Try the /\w/ and /\W/ patterns against these strings:

Launch school
July 4th, 1776
one_word_two_words
Don't fence me in.

There is no simple shortcut for alphabetic character classes.

As with \d and \D and some other shortcuts on this page, you can use both \w and \W in or out of square brackets.

Summary

That's a wrap for character classes and the most basic building blocks of regex. Liberal use of these shortcuts help make your regex easy to type and improve readability. We have one more concept to cover before fully immersing ourselves: anchors.

Before you go, though, we have some exercises for you. In these exercises, use Rubular to write and test your regex. You don't need to write any code, though you may need to use IRB or the JavaScript console for some items.

Exercises

  1. Write a regex that matches any sequence of three characters delimited by whitespace characters (the regex should match both the delimiting whitespace and the sequence of 3 characters). Test it with these strings:

    reds and blues
    the lazy cat sleeps
    

    There should be three matches in Rubular, but only two in Scriptular. This difference is caused by how the two apps deal with newline characters.

    Solution

    /\s...\s/
    

    As expected, this regex matches and and cat, together with the spaces to either side of those words. What might be more surprising is that the also matches on Rubular; here, the newline between the first and second lines of text is a whitespace character.

  2. Test the pattern /\s...\s/ from the previous exercise against this text (be sure to delete the previous text first):

    Doc in a big red box.
    Hup! 2 3 4
    

    Observe that one of the three-letter words in this text match the pattern; it also matches 2 3. Why is it that this pattern doesn't include the three-letter words Doc, red, box, or Hup, but it does match 2 3?

    Solution

    Note that in all of these cases, the "match" is five characters long:

    • Doc doesn't match since Doc doesn't follow any whitespace.
    • big matches since it is three characters with both leading and trailing whitespace.
    • red doesn't match since the regex engine consumes the space character that precedes red when it matches big (note the trailing space). Once consumed as part of a match, the character is no longer available for subsequent matches.
    • box doesn't match since a period follows it.
    • Hup doesn't match since an exclamation point follows it.
    • 2 3 matches since 2 3 is three characters long and it has both leading and trailing whitespace.
  3. Write a regex that matches any four digit hexadecimal number that is both preceded and followed by whitespace. Note that 0x1234 is not a hexadecimal number in this exercise: there is no space before the number 1234.

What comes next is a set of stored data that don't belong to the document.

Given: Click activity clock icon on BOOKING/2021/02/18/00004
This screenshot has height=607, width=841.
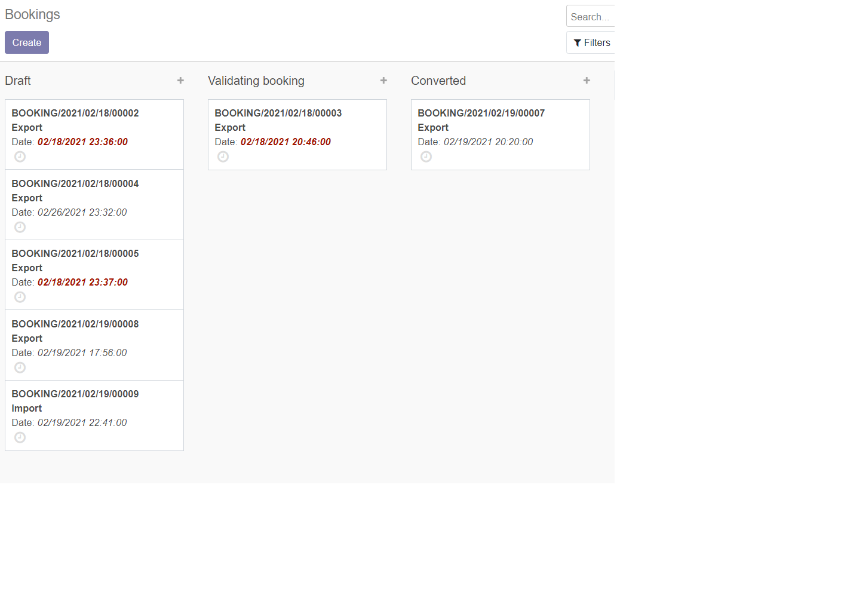Looking at the screenshot, I should (20, 227).
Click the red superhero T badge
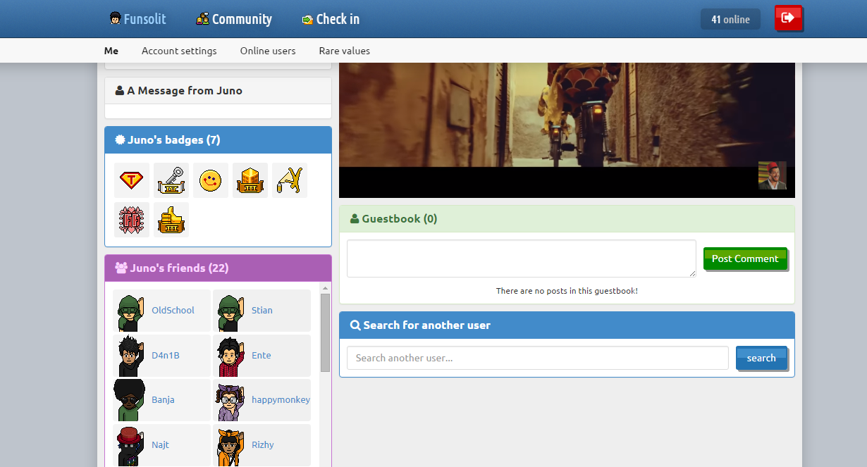Image resolution: width=867 pixels, height=467 pixels. (x=132, y=180)
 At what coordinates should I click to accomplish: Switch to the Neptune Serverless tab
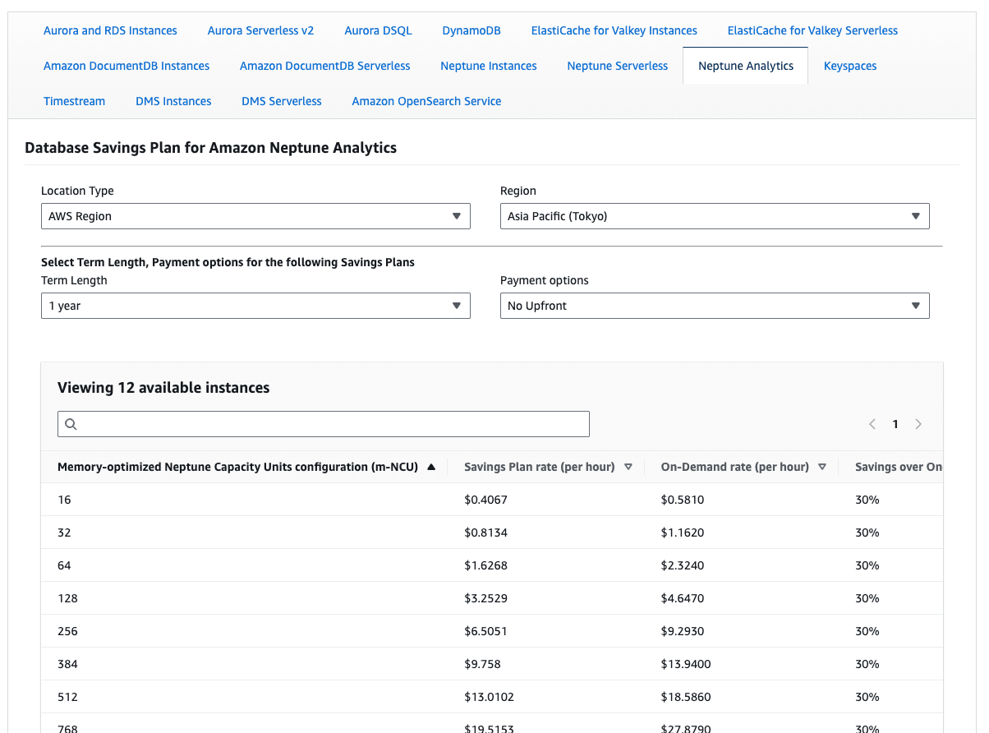pyautogui.click(x=617, y=66)
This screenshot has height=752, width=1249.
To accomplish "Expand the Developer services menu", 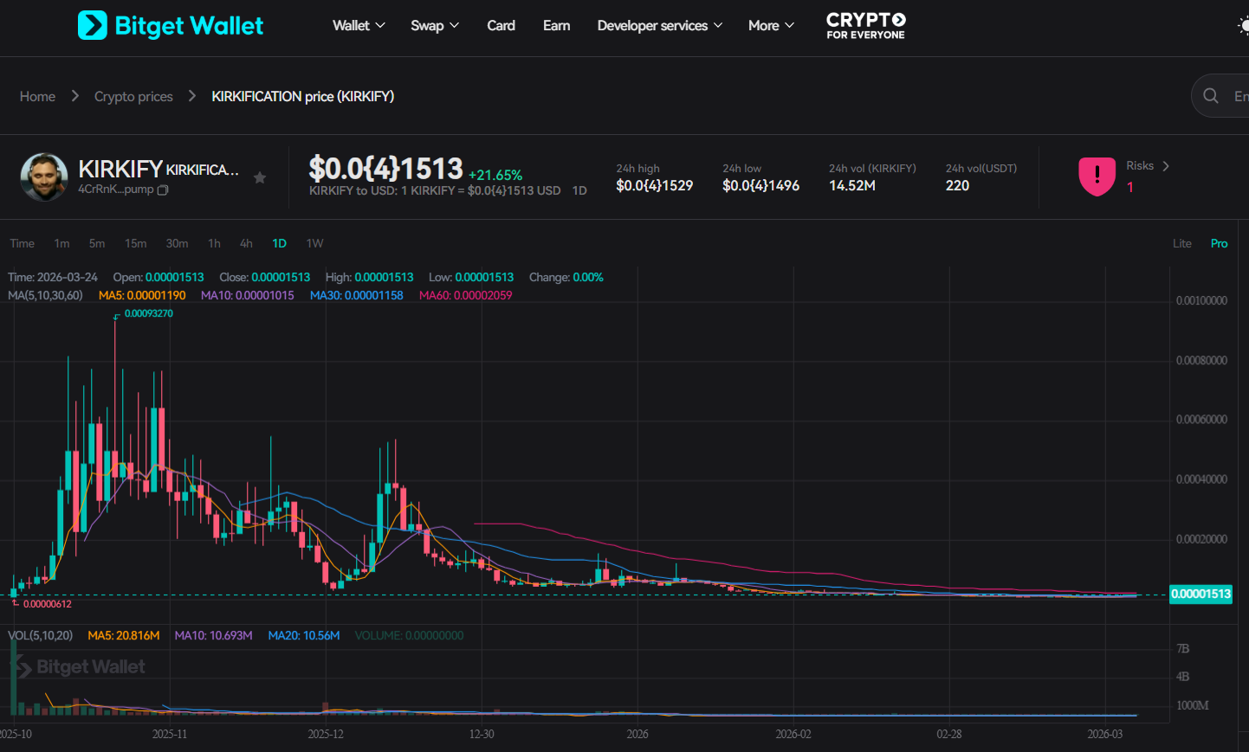I will point(659,25).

    Hello 4567 bye CDEF - cdef
    0x1234 0x5678 0xABCD
    1F8A done
    

    There should be four matches (2 on Scriptular)

    Solution

    /\s\h\h\h\h\s/
    
    /\s[\dA-F][\dA-F][\dA-F][\dA-F]\s/ig
    

    The real surprise here may be that cdef and 1F8A are matches. If you followed the previous exercise, though, it shouldn't come as a surprise; cdef has a trailing white space character in the form of a newline, and 1F8A has a preceding white space that is a newline.

    Note that the JavaScript solution cannot use \h, but needs to use [\dA-F] instead, or, equivalently, [0-9A-F].

    The matches are 4567, CDEF, cdef, and 1F8A. On Scriptular, those last two numbers fail to match.

  4. Write a regex that matches any sequence of three letters. Test it with these strings:

    The red d0g chases the b1ack cat.
    a_b c_d
    

    There should be seven matches.

    Solution

    /[a-z][a-z][a-z]/i
    

    This question was tricky in that it doesn't use any character class shortcuts; recall that there isn't one for letters. Note that /\w/ matches digits and underscores as well.

    If you entered something different, check your work: Rubular should highlight The, red, cha, ses, the, ack, and cat if your regex is correct. Note in particular that neither d0g (dee-zero-gee) nor b1a (bee-one-ay) light up, nor do either of the underscored values.